Instructions to follow » Each line from the one bearing "You are a computer-use agent. The" through the last line of the entries below should be returned exactly, with pictures left out.

┄┄┄┄┄┄

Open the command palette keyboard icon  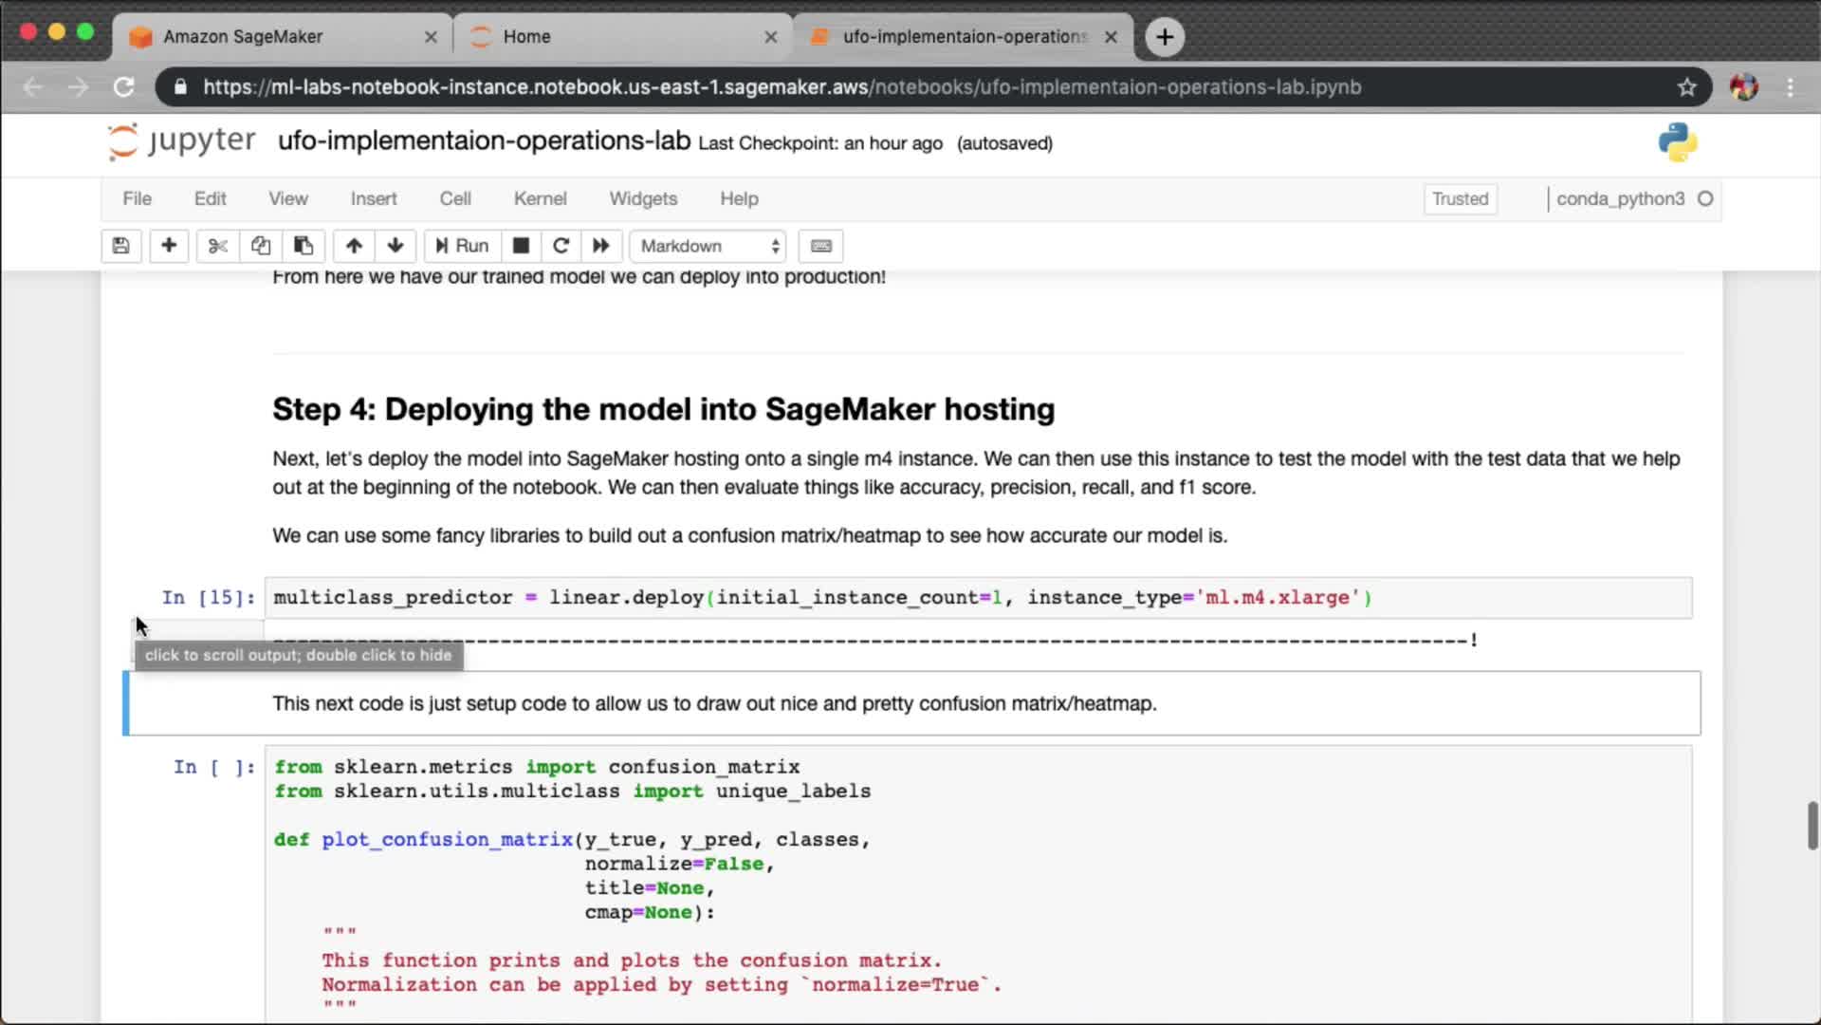pyautogui.click(x=821, y=246)
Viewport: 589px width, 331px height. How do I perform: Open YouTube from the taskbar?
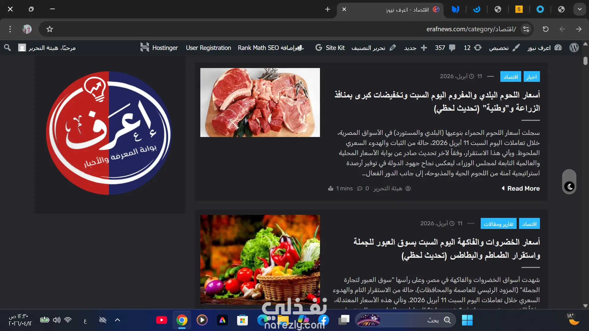click(161, 320)
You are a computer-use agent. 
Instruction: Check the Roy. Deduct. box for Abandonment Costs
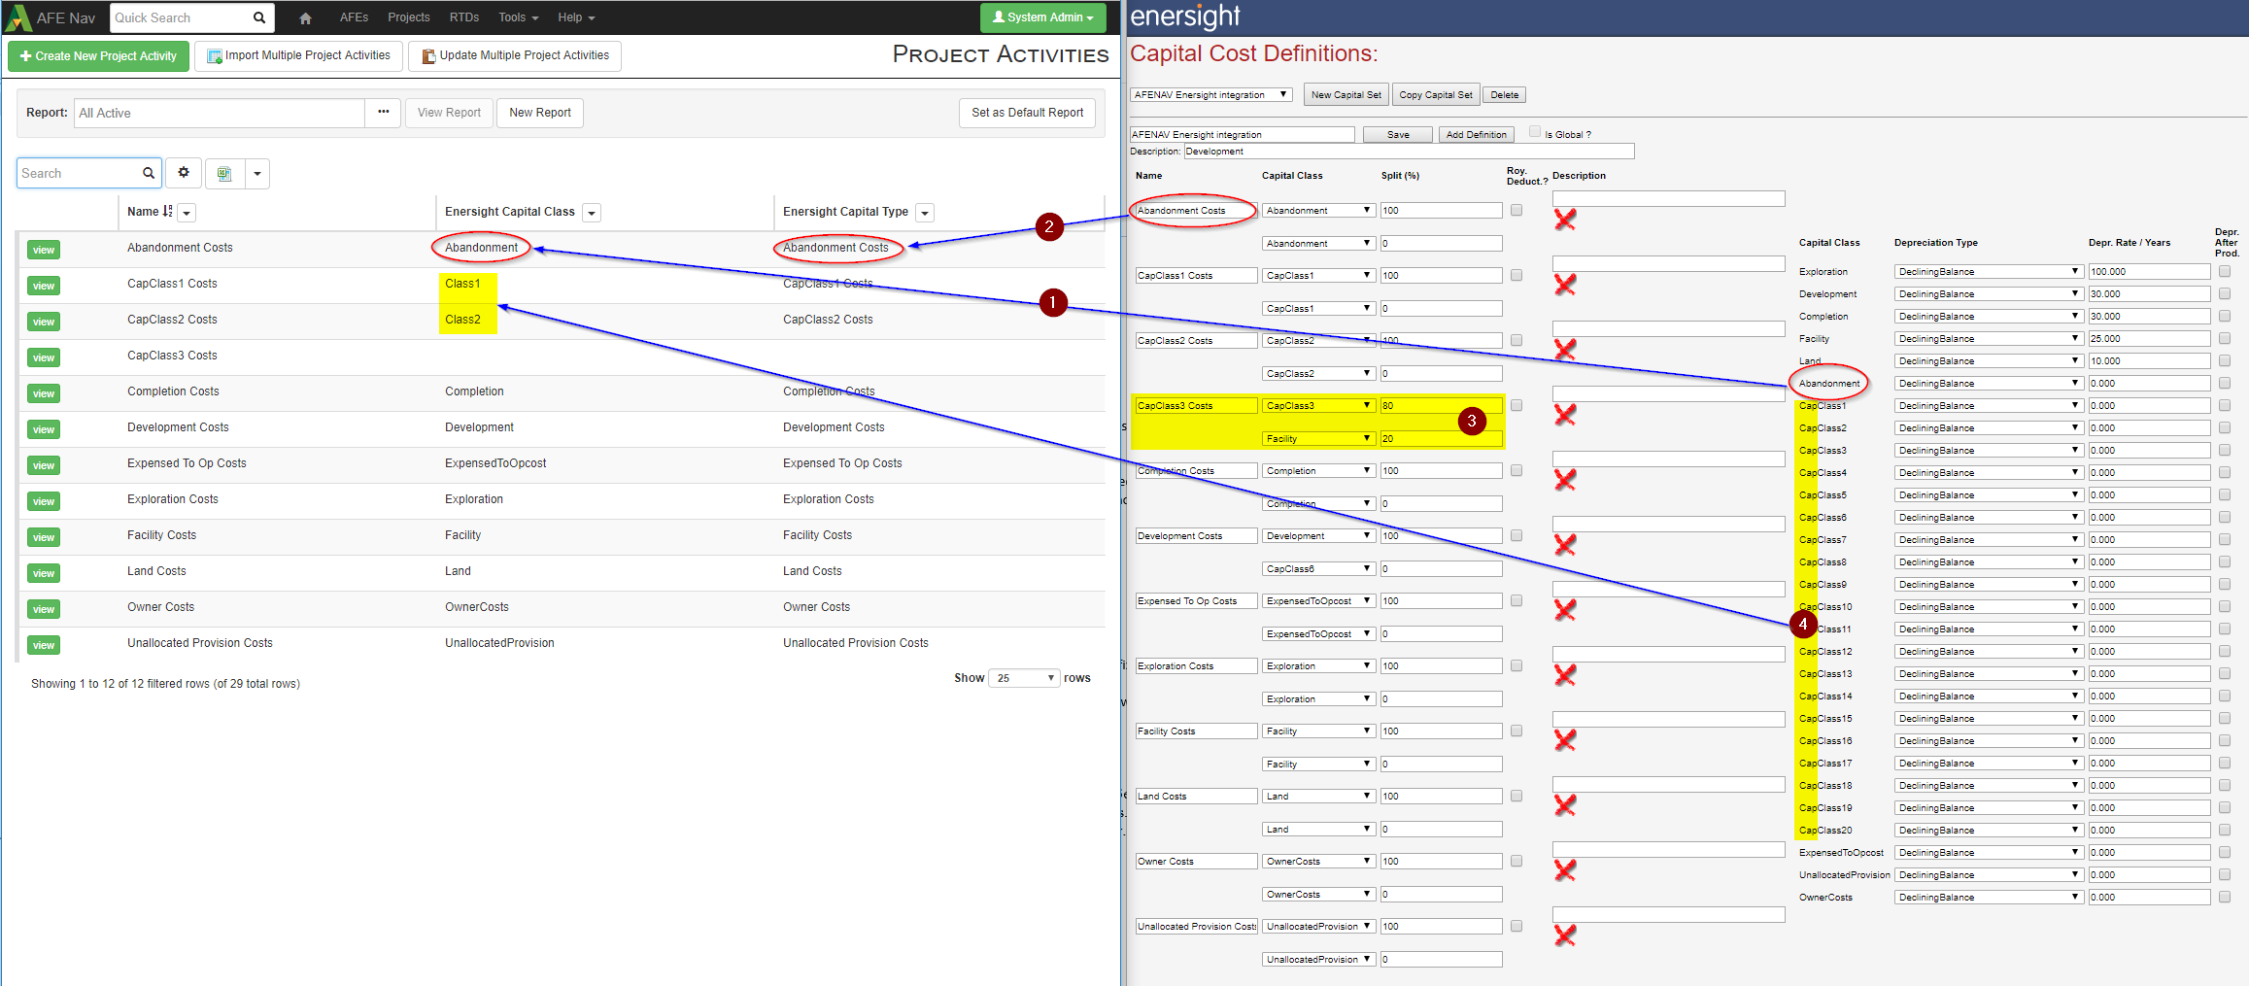(1516, 210)
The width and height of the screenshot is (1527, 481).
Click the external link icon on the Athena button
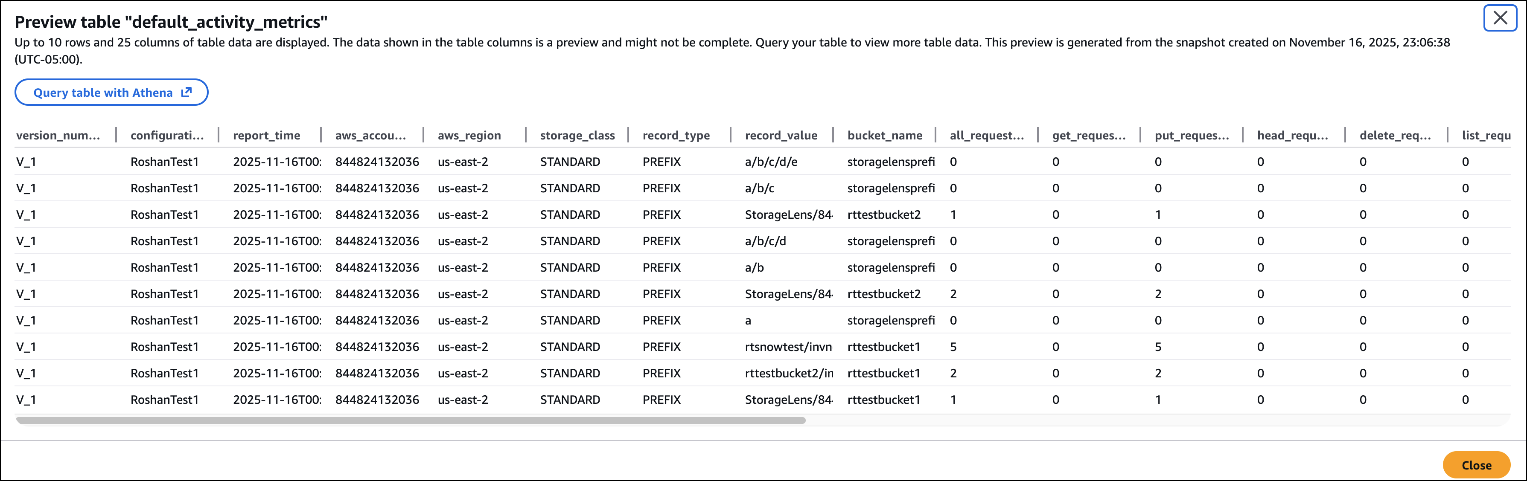point(186,92)
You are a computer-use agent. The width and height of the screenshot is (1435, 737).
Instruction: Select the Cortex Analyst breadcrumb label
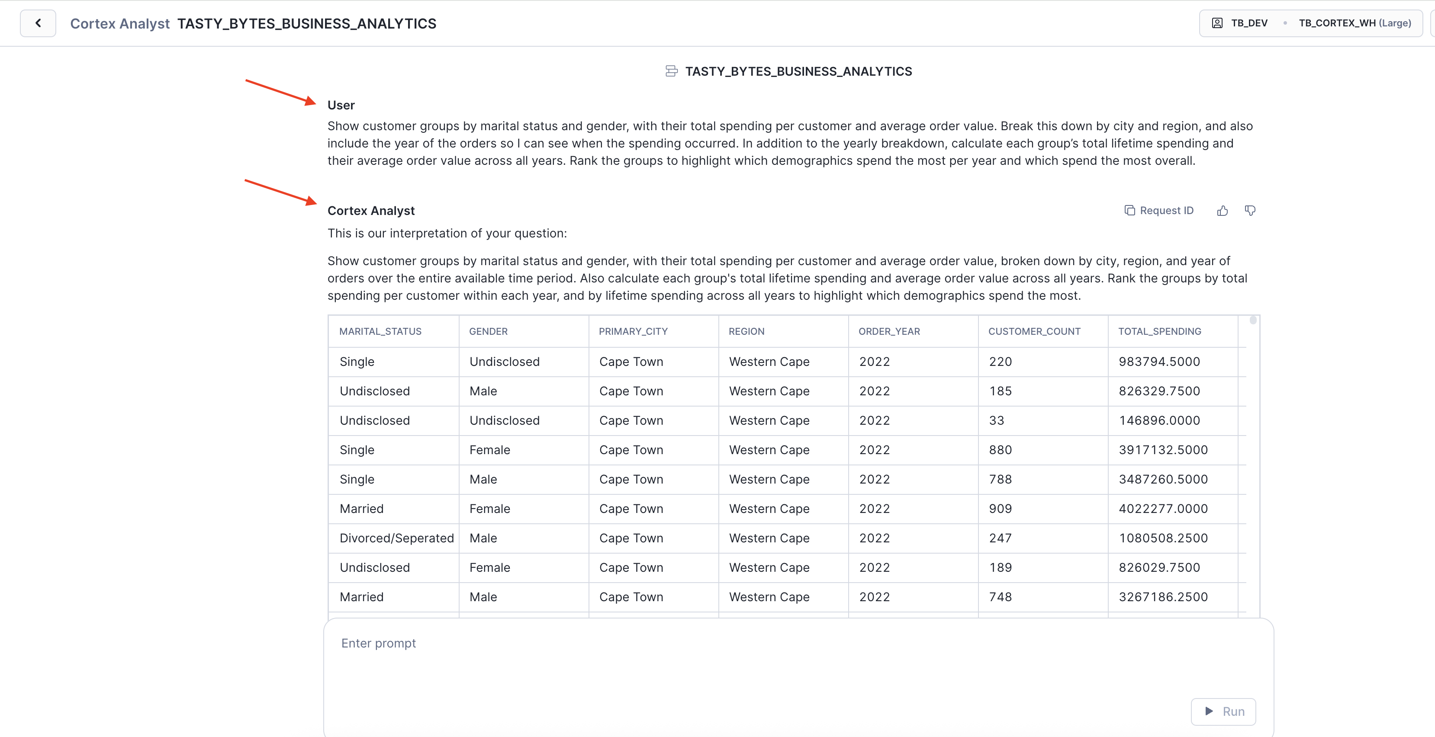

┄┄┄┄┄┄

Written answer »
You are a computer-use agent. The width and height of the screenshot is (1435, 737).
Instruction: Select the Cortex Analyst breadcrumb label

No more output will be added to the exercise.